Uma vez ouvi a história de um americano chamado Sam, que para ajudar um amigo que estava com um inquilino ruim em um de seus imóveis comerciais, comprou e assumiu o negócio, um pequeno mercado na cidade de Newport. Em poucos meses Sam levantou a empresa, que se tornou o melhor mercado da cidade, e conseguiu assim, acertar os aluguéis em atraso com o amigo que se viu livre do problema. Porém, na hora de renovar o contrato, o “amigo”, deslumbrado pelo lucro que o comércio estava gerando, se negou a renovar o contrato e tomou de Sam o seu agora ex-grande negócio em ascensão.

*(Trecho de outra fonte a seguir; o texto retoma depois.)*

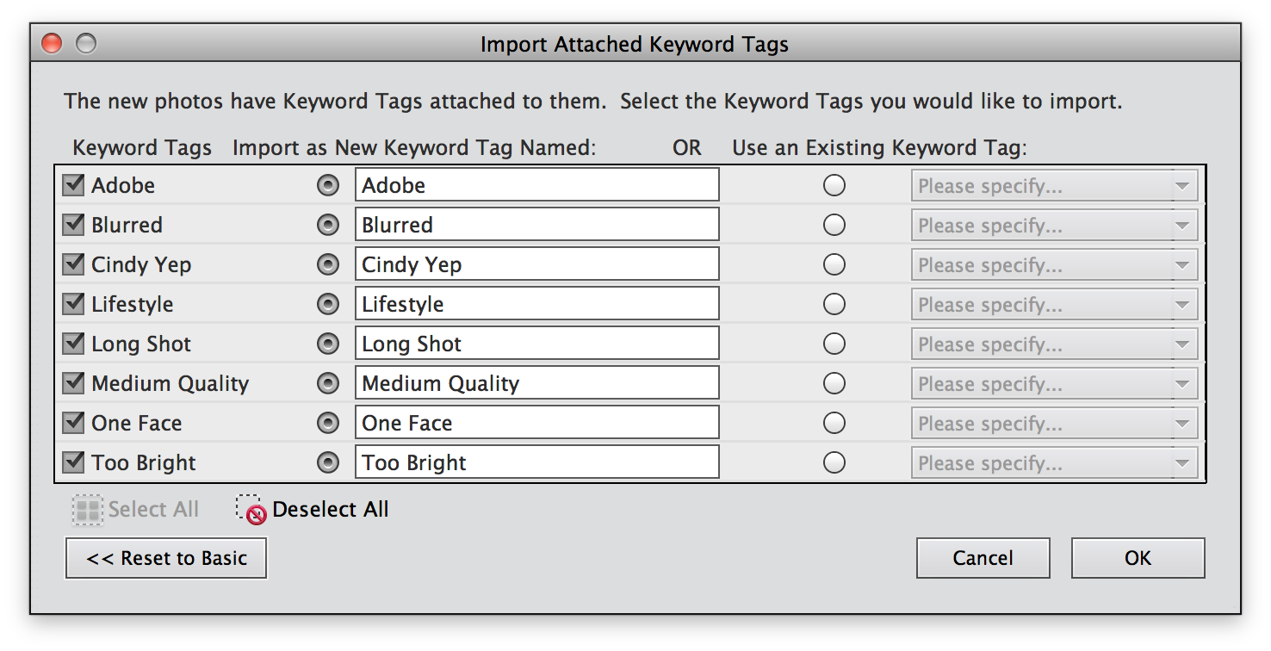Open the Too Bright existing tag dropdown

[x=1053, y=463]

Sam poderia chorar o negócio perdido e dizer, “não faça negócios com amigos”, “não faça negócios para ajudar ninguém”, “não faça negócios com americanos”, ou tantas outras frases feitas para fracos se esconderem atrás, mas o que ele fez é o que você e eu temos que fazer, ele continuou, começou de novo, chamou seu irmão Bud para ajudar a abrir outro mercado, e outro, e outro, e outro.

Então, a partir de agora, ao invés de dizer “não faço negócios com brasileiros”, é melhor dizer “eu não vou desistir até encontrar o parceiro ideal”, pois com certeza existem muito mais parcerias de sucesso entre brasileiros nos Estados Unidos do que casos ruins. Vamos continuar a procurar o parceiro ideal assim como o Sam Walton achou o seu Bud Walton, e quem sabe, assim como eles, você não consiga construir uma grande rede como o Walmart.